По истечении трех дней она выходит, шатаясь, ослабевшая, воскресшая, но с таким выражением лица, как будто побывала в царстве мертвых.
Я никогда раньше не беспокоила ее во время таких приступов. Но сейчас выбора нет. И Фабиус это чувствует. Он делает шаг в сторону.
Наверное, я не бывала в спальне матери лет двадцать. У каждого человека есть свои четко обозначенные границы. Кроме, пожалуй, Дортеи. Границы моей матери проходят по порогу спальни.

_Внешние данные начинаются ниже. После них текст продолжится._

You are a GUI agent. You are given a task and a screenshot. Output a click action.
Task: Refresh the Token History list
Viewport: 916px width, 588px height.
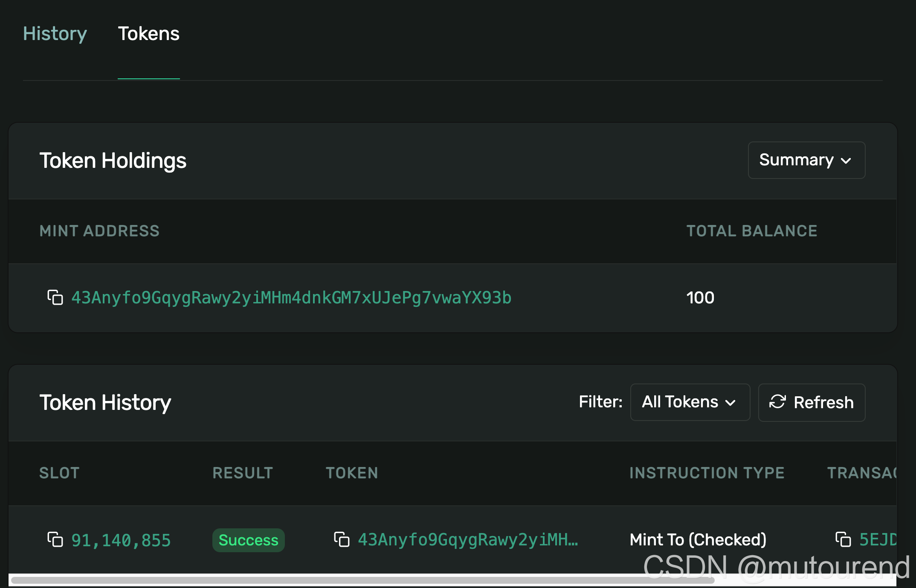pyautogui.click(x=812, y=402)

Я захожу к ней. Без стука.
В комнате темно. Пахнет свежими яблоками, пудрой и духами. Я подхожу к окну и отодвигаю штору — ровно настолько, чтобы не споткнуться о мебель.
Посреди комнаты стоит огромная кровать. Антикварная, на позолоченных львиных лапах, похожая на длинный океанский вал, застывший перед самым берегом. Белый лакированный каркас, позолота по краям, море розовых подушек и пуховых одеял.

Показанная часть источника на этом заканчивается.